Security Tight As Pakistani Protest Begins

Antigovernment lawyers shout slogans during a protest before the start of a long march in Karachi on March 12.

KARACHI (Reuters) -- Pakistani lawyers and opposition activists have launched a crosscountry protest, heading for a showdown with the civilian government, which has banned rallies and detained hundreds of activists.

The so-called long march to press for an independent judiciary could destabilize the year-old government of President Asif Ali Zardari at a time when key U.S. ally Pakistan faces severe problems from Islamist militants and a sinking economy.

Nuclear-armed Pakistan is vital to U.S. efforts to stabilize neighboring Afghanistan and defeat Al-Qaeda. The United States wants to see it focus on fighting militancy rather than getting diverted by political turmoil.

In Karachi, the capital of Sindh Province, paramilitary soldiers and police ringed the High Court where lawyers were assembling, stopping their cars and buses from approaching.

Instead, several hundred black-suited lawyers streamed out of the building on foot, where they joined political activists carrying party flags and chanting antigovernment slogans.

"We've started the march to achieve our goal," Munir A. Malik, a former president of the Supreme Court bar association and a protest organizer, told Reuters.

The government launched a crackdown on March 11, banning protests and detaining at least 300 political activists.

Despite that, the protesters hope to converge on Islamabad on March 16 to demand the reinstatement of former Supreme Court chief justice Iftikhar Chaudhry, dismissed by former president and army chief Pervez Musharraf in 2007.

The protesters plan a sit-in outside parliament, although the government has said the rally will not be allowed in the city center.
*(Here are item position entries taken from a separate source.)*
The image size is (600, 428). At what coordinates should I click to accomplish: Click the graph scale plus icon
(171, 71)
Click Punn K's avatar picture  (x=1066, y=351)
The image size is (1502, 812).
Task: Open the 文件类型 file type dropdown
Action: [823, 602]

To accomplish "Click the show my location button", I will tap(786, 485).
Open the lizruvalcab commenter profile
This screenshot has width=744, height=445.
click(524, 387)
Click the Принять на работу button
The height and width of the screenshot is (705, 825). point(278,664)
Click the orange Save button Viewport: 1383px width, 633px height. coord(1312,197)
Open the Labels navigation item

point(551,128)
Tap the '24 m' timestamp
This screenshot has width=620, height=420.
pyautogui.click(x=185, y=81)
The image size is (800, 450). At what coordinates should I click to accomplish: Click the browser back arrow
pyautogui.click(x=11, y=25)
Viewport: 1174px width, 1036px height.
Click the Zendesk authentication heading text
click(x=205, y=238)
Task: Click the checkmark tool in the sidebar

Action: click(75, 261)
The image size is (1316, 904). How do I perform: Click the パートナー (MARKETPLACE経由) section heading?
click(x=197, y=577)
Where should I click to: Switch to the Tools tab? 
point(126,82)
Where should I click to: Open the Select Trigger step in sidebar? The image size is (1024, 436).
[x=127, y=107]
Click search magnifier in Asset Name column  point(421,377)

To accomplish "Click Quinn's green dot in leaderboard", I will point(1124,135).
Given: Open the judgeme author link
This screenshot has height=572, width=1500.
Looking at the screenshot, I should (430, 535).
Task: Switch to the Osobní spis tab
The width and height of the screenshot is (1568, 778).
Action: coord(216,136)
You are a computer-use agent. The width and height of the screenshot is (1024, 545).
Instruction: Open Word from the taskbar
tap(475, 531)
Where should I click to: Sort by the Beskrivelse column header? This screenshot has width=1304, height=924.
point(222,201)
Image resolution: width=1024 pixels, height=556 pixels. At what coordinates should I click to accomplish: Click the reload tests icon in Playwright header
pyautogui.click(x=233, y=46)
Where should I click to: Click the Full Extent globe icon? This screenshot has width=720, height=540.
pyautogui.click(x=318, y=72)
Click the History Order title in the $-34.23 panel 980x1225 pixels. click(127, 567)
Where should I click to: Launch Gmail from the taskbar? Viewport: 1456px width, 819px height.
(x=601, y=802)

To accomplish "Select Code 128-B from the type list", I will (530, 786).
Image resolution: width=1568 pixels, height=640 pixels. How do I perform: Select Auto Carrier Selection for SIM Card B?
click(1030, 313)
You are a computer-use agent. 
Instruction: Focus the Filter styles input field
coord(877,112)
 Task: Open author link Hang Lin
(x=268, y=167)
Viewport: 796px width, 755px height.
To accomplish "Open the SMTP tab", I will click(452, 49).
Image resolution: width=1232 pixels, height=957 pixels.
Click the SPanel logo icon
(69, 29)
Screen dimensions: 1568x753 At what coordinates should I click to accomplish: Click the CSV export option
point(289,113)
"They'll try to stop us, but you'll see lawyers, political workers, and members of civil society will get to Islamabad and stage a sit-in," Malik said.

Worry About Violence

Earlier, about 100 members of the Islamist Jamaat-e-Islami party allied with the lawyers scuffled with police who stopped them entering Karachi's High Court. Police detained about a dozen protesters, a witness said.

Lawyers were also gathering in Quetta, capital of Baluchistan province, a witness said. They aim to join up with the Karachi lawyers and head to Islamabad, gathering strength on the way.

Zardari has refused to reinstate Chaudhry. Analysts say he fears the judge could nullify an amnesty Musharraf granted Zardari and his late wife, Benazir Bhutto.

His main rival, opposition leader and former prime minister Nawaz Sharif, has thrown his weight behind the lawyers, putting him into open confrontation with Zardari.

Sharif, who is also infuriated by a Supreme Court ruling which barred him and his brother from office, and which he blamed on Zardari, called the protest a defining moment for Pakistan.

The government has threatened to prosecute Sharif for sedition if violence erupts during the long march.

If the crisis becomes acute, the military, which has ruled for more than half the country's 61 years of history, could feel forced to step in.

Top U.S. and British diplomats have been meeting all sides in recent days in an effort to work out a compromise.

"Our biggest concern, of course, is that the situation become violent and then start to spiral downward," said a U.S. official in Washington who declined to be identified.

The United States called for restraint and urged all sides to avoid violence, a U.S. Embassy spokesman said.

Worry about political turmoil has weighed on financial markets but the the main stock index opened higher in thin trade on hope for an interest rate cut. The rupee was flat, dealers said.

"Investors have a better-safe-than-sorry attitude and are staying away," said Asad Iqbal of Ismail Iqbal Securities Ltd.